After client consultation clarified that visibility was the top priority over the original size constraint, a full-scale version was built from 4 MDF planks (¾-inch stock). Two team members became CNC router certified to enable the larger cuts. The CNC router machined all curves to 0.25-inch thickness — two pieces per curve. Curves were mounted on a shared MDF base with 3-inch spacing between tracks. Wood glue and hot glue secured each curve in place. The release mechanism used a 12-inch half-section PVC pipe with screwed hinges mounted to a back wall, opening upward to release all balls simultaneously. Final weight: 20.7 lbs.
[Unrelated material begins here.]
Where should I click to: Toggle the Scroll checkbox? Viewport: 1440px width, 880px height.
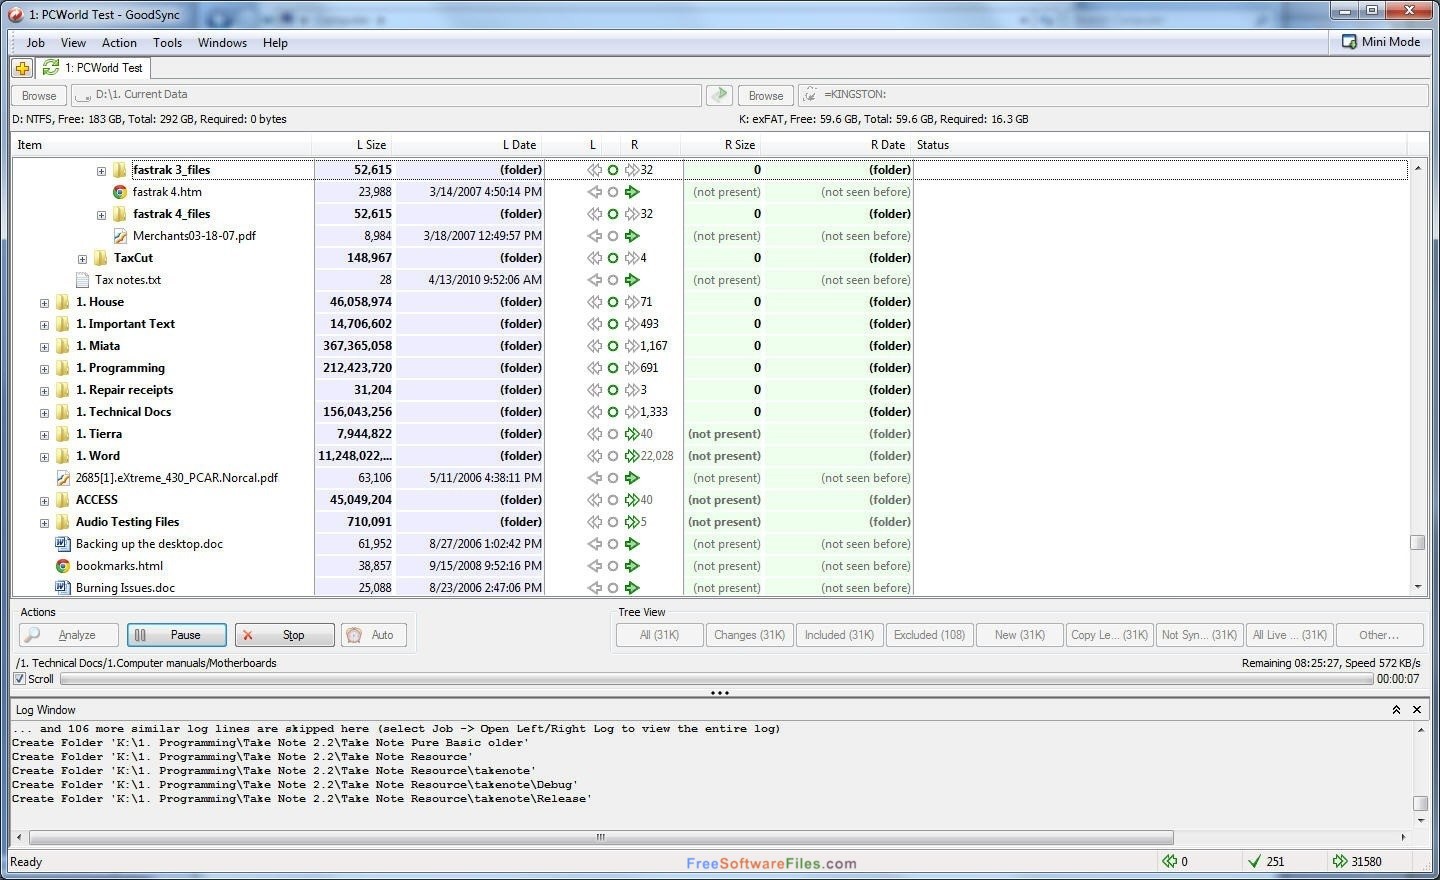pyautogui.click(x=20, y=679)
SolidWorks CAD — final design

SolidWorks CAD — final design

Completed MDF prototype

Completed MDF prototype

Experimental Validation

Five timed trials were conducted for each of the three tracks using slow-motion video analysis. Each trial used simultaneous ball release via the PVC hinge mechanism.

Curve Predicted Trial 1 Trial 2 Trial 3 Trial 4 Trial 5 Average
Brachistochrone (cycloid) Fastest 0.71s 0.71s 0.71s 0.70s 0.69s 0.704s
20th-degree polynomial Middle 0.82s 0.82s 0.81s 0.81s 0.82s 0.816s
Linear Slowest 0.92s 0.90s 0.89s 0.89s 0.90s 0.900s

The brachistochrone was 21.8% faster than the linear path and 13.7% faster than the polynomial approximation. The ordering matched theoretical predictions exactly. Results were highly consistent — inter-trial variance under 3% for all three curves — confirming the result was repeatable and not measurement noise.

The winner was clearly distinguishable to the naked eye in real time, without needing slow-motion video — exactly the visibility the client needed for a live classroom demonstration.

Accuracy score (client metric): 5/5 — brachistochrone was clearly the fastest curve.

What I'd Do Differently

The MDF surface, while smooth, still introduced some friction variability. A polished aluminum track or PTFE-coated surface would reduce friction and make time differences more pronounced at smaller scales, giving the demonstration more dynamic range for future physics classes.

Replacing video-analysis timing with photogate sensors and a digital timer would eliminate measurement uncertainty from manual frame-stepping and allow more precise statistical analysis of the results.

The simultaneous release mechanism worked reliably but could be improved with a spring-loaded gate for more consistent release forces — particularly relevant for the steep polynomial curve, which required a compensating lip on the current design.